HSLDA is also encouraging families to attend the Education Committee hearing on the issue, which will be held Tuesday, February 15 at 10:45 a.m. in Room 212 in the state Capitol, Springfield, Ill.

Meanwhile, New Hampshire also faces homeschooling bills that would change the look of homeschooling in the state.  Currently, New Hampshire is one of the most restrictive states regarding homeschooling, requiring annual registration and assessment, as well as the keeping of thorough records of student work for two years.

Three bills concerning homeschooling have been brought to the New Hampshire House this year.  Bills 301, 545, and 595 are currently being merged into one bill that is scheduled for an executive session on February 24.

HSLDA has provided extensive background on each House Bill and supports, or is neutral, on each.

Bill 545 would repeal the Department of Education’s rulemaking authority for home education. 

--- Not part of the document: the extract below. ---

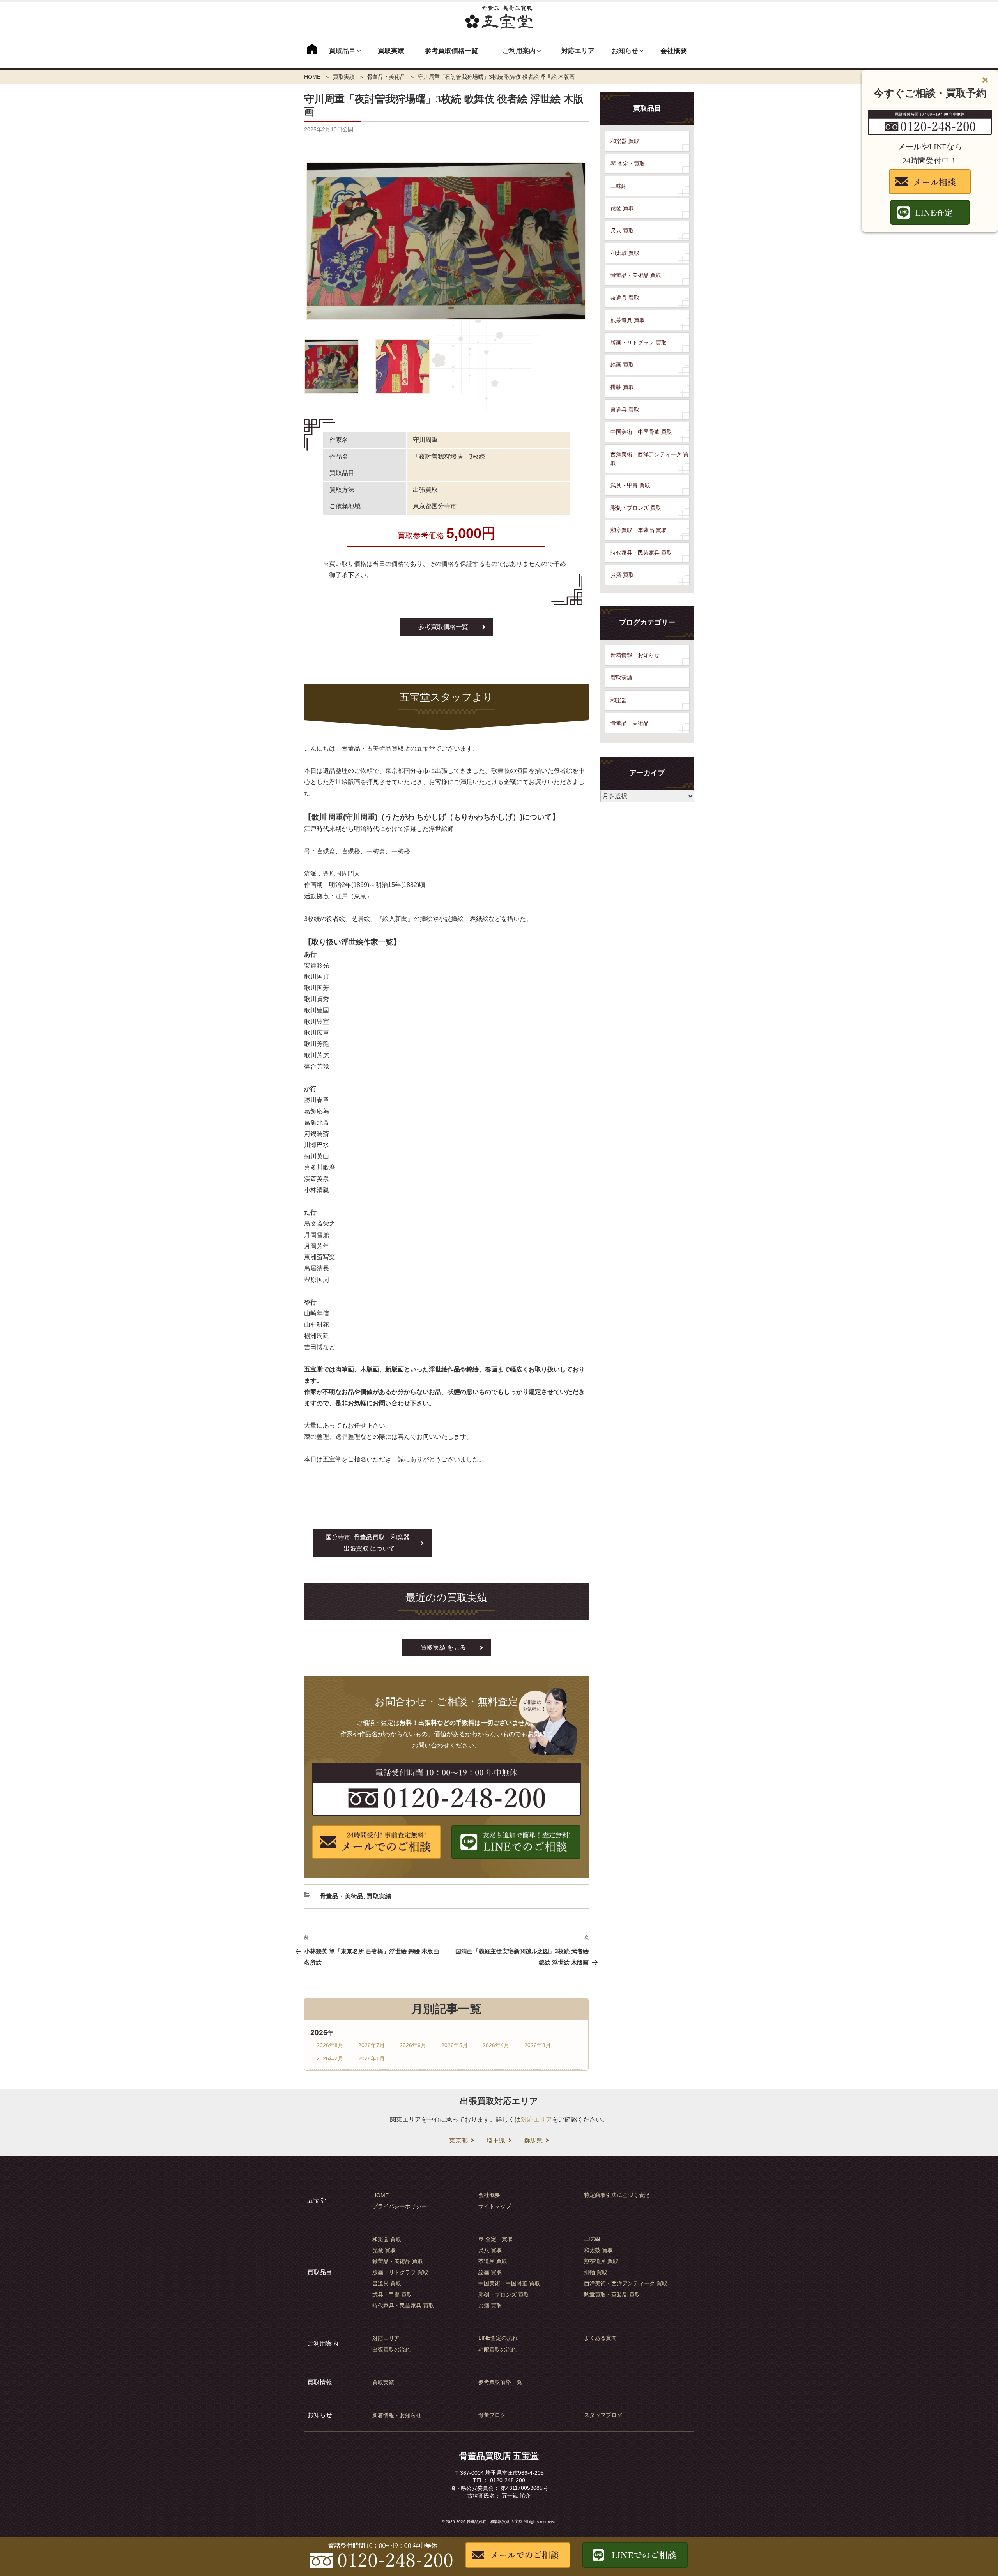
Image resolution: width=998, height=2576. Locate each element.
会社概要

Bill 301, sponsored by Representative James Parison, a homeschooling father of six and president of Christian Home Educators of New Hampshire (CheNH), goes further than Bill 545, and would create a simpler homeschool law to recognize the rights of parents, require only one notification and protect homeschooling parents’ privacy.

Bill 595 removes “homeschooling” from New Hampshire law in favor of “parent-directed” education, making parents accountable to “determine and direct” their children’s education.

HSLDA has extended its strongest support for Bill 301. They have requested concerned parents to contact the subcommittee that is currently preparing the merged bill to present to the floor, and urge them to adopt the amendments in Bill 301 as the most reasonable approach to homeschooling.